14 Horrifying Facts About H.H. Holmes And His Nightmarish Castle

Amanda Sedlak-Hevener
Updated September 23, 2021 493.1K views 13 items

H.H. Holmes, also known as Henry Howard Holmes, was born Hermann Webster Mudgett in 1861. He changed his name after graduating from high school and embarking on a medical career that provided him with the skills needed to conduct his twisted experiments and gruesome acts. 

What H.H. Holmes did to his victims lives on in infamy, as he is credited with being one of the first serial killers in America. Holmes built his murder castle - named for its specific purpose of providing him with a place to slay his targets - in Chicago, and opened its doors to tourists visiting the nearby World's Fair in 1893. Some, if not all, of those tourists never made it home from the White City. What did the Devil in the White City do to them?

Holmes was detained by police in 1894 for insurance fraud, although the charges against him quickly expanded to include murder. He received a capital sentence, and was hanged in May 1896. It's believed that he took hundreds of lives, although he only confessed to ending 27. These H.H. Holmes facts are just the tip of the proverbial iceberg.

**DATASET EXTRACT:**

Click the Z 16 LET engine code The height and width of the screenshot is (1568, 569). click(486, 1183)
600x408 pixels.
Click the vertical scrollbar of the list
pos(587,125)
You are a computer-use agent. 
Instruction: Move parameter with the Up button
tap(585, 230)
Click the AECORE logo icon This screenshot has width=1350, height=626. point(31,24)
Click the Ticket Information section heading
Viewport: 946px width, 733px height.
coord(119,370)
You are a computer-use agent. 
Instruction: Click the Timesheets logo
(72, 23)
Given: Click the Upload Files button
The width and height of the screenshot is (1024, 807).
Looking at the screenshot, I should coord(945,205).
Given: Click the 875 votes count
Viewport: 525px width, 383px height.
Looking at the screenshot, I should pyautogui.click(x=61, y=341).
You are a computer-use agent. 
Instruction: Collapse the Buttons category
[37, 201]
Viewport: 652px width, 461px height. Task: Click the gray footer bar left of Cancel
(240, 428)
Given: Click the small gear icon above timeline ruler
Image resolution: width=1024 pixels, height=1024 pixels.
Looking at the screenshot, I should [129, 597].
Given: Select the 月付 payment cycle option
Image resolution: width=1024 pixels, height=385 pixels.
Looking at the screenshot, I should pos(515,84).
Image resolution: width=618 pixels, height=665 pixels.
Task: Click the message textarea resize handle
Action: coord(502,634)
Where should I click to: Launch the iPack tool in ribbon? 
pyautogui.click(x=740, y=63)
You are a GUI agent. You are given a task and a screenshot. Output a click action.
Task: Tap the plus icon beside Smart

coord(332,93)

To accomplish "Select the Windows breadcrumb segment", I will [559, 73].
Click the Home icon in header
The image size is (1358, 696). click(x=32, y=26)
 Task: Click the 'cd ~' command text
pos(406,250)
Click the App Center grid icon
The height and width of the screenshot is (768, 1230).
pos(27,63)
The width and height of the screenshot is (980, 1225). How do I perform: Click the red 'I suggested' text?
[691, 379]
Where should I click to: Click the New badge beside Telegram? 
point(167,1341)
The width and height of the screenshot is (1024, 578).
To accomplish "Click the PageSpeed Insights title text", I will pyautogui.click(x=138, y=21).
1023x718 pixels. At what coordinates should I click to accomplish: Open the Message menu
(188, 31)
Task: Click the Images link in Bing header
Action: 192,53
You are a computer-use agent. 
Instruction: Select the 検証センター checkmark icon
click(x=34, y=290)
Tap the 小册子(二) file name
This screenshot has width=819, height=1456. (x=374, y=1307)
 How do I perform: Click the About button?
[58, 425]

**WORK REQUEST 1:**
Condense the paragraph of the H.H. Holmes article that begins "Holmes was detained by police in 1894" into a short bulleted list that keeps its main facts.
**WORK REQUEST 2:**
Reproduce the passage of the H.H. Holmes article starting at "Holmes was detained" and ending at "the proverbial iceberg.".
The rows were taken from a different source than the H.H. Holmes article.

**ANSWER 1:**
- Police detained Holmes in 1894 for insurance fraud, and the charges soon expanded to murder.
- He received a capital sentence and was hanged in May 1896.
- He is believed to have taken hundreds of lives but confessed to ending only 27.

**ANSWER 2:**
Holmes was detained by police in 1894 for insurance fraud, although the charges against him quickly expanded to include murder. He received a capital sentence, and was hanged in May 1896. It's believed that he took hundreds of lives, although he only confessed to ending 27. These H.H. Holmes facts are just the tip of the proverbial iceberg.